实验目的
掌握胚胎显微注射技术。
实验原理
显微注射技术是利用显微操作系统和显微注射技术,将外源基因直接注入受精卵、胚胎细胞或体外培养的细胞中,使外源基因整合到受体细胞的基因组内,以研究外源基因的功能或获得转基因动物的技术。研究斑马鱼最大的优点之一就是可以迅速和便捷的研究基因功能。如Morpholinos,一个人工合成的寡核苷酸链,序列和目的基因的RNA互补,通过显微注射到胚胎后,可特异性地降低目的基因的表达量。相反,体外转录的mRNA也可通过显微注射到胚胎中,以提高目的基因在体内的表达量。显微注射高效而快速,可在1 h内注射几百枚胚胎。
实验用品
1.材料
斑马鱼。
2.器材
体视显微镜,显微注射仪,氮气罐,1 cm OD玻璃毛细管,照相机,1 mL塑料吸管,微量移液枪。
3.试剂
胚胎培养液,GFP质粒DNA。
实验程序
1.显微用针的准备、上样和准备工作
(1)利用显微拉针仪,将1 mm OD玻璃拉成2根注射用针,妥善进行保存。
(2)用微量上样器或微量上样枪头,从显微用针的底部将要注射的物质缓慢移入针内。向针头的方向晃动数次直到液体中无气泡。
(3)打开氮气罐和显微注射仪,将装有注射物质的针头插入显微注射仪的金属管中,要确保针头插紧。检查显微手动操作装置的位置,以保证注射的方便。将插好的针头放在显微镜下,调整好视野后,用尖镊子小心地修整玻璃针的头部,以使针头更锋利,更容易穿过胚胎的胶膜。
(4)利用3 cm定量毛细管测定每次注射的溶液量,将显微注射仪上的注射时间调整至秒级别,将注射针头小心地放在毛细管关口处,踩踏开关,液体将注射入毛细管中,之后用毫米级别的尺量取注射入毛细管的液体的长度,进行换算。3 cm的定量毛细管的容量为1 μL。如5 s内注射入毛细管的液体为6 mm,那么注射总量为0.2 μL,其后将显微注射仪上的注射时间调整至毫秒级别,5 ms注射量为2 nL。
2.胚胎的准备和收集
(1)在注射的前一天晚上,准备好实验用鱼。
(2)实验当天早晨,收集胚胎。
(3)将足够量的胚胎置于培养皿中准备注射,用吸管吸去多余的水分,并尽量使胚胎不要超过1细胞期。(www.daowen.com)
3.注射
(1)确保胚胎时期没有超过4细胞期,最好在1细胞期。
(2)将针头放低,用另外一只手压住装有胚胎的培养皿。
(3)将针头穿过胶膜的表面,轻轻地穿入卵黄,注意不要挑起卵黄或者使胚胎受损严重。将注射的物质注入卵黄中(附图14-1)。

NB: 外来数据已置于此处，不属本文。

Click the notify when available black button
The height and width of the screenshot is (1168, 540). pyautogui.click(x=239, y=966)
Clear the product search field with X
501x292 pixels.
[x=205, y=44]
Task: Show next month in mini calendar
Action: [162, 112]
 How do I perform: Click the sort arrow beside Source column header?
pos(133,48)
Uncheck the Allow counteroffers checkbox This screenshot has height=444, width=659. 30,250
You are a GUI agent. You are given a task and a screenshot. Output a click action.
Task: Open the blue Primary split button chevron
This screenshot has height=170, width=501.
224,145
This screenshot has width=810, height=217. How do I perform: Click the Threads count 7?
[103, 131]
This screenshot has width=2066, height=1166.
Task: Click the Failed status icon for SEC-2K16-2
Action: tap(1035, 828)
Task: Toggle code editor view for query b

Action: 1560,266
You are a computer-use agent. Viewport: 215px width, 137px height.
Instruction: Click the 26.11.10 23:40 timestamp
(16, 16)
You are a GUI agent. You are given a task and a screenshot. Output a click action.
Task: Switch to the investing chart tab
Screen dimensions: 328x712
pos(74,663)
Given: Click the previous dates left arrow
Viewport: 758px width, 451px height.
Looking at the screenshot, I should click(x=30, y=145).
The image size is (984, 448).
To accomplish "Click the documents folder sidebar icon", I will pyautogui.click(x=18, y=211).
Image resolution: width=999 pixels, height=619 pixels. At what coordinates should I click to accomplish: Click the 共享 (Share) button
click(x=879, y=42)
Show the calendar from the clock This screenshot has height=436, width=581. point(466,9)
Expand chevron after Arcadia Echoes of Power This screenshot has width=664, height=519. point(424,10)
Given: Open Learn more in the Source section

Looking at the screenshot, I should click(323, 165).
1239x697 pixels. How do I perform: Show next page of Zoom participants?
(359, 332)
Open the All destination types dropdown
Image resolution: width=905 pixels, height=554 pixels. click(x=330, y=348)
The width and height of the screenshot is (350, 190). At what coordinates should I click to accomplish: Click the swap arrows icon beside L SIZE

(4)注射一批胚胎后,轻轻加入少量胚胎培养液,并将这些注射后的胚胎转移至干净的培养皿中。保留一部分未注射的胚胎为对照。在注射后的当晚,弃去死亡的胚胎,并对注射过的胚胎进行计数。定期更换胚胎培养液以减少因感染而引起的胚胎死亡。
(5)结果观察。
24 hpf后,于荧光显微镜下,观察注射GFP质粒DNA后胚胎所发出的绿色荧光。
附图14-1 斑马鱼显微注射
A.将斑马鱼按顺序在显微镜下摆好;B.针头插入胚胎中的显微附图示;C.注射后的胚胎
实验注意事项
1.注射时应尽量避免气泡或拉伸卵黄,这些操作都会使胚胎死亡。
2.用塑料吸管弃去未受精或在注射过程中受损的胚胎。
思考题与作业
1.统计注射后的死亡率。
2.统计发出绿色荧光的胚胎比例。
Jochen W.Microinjection of DNA,RNA and tracer dyes into early fish embryos[J].Applications,2011,112.
(李建真)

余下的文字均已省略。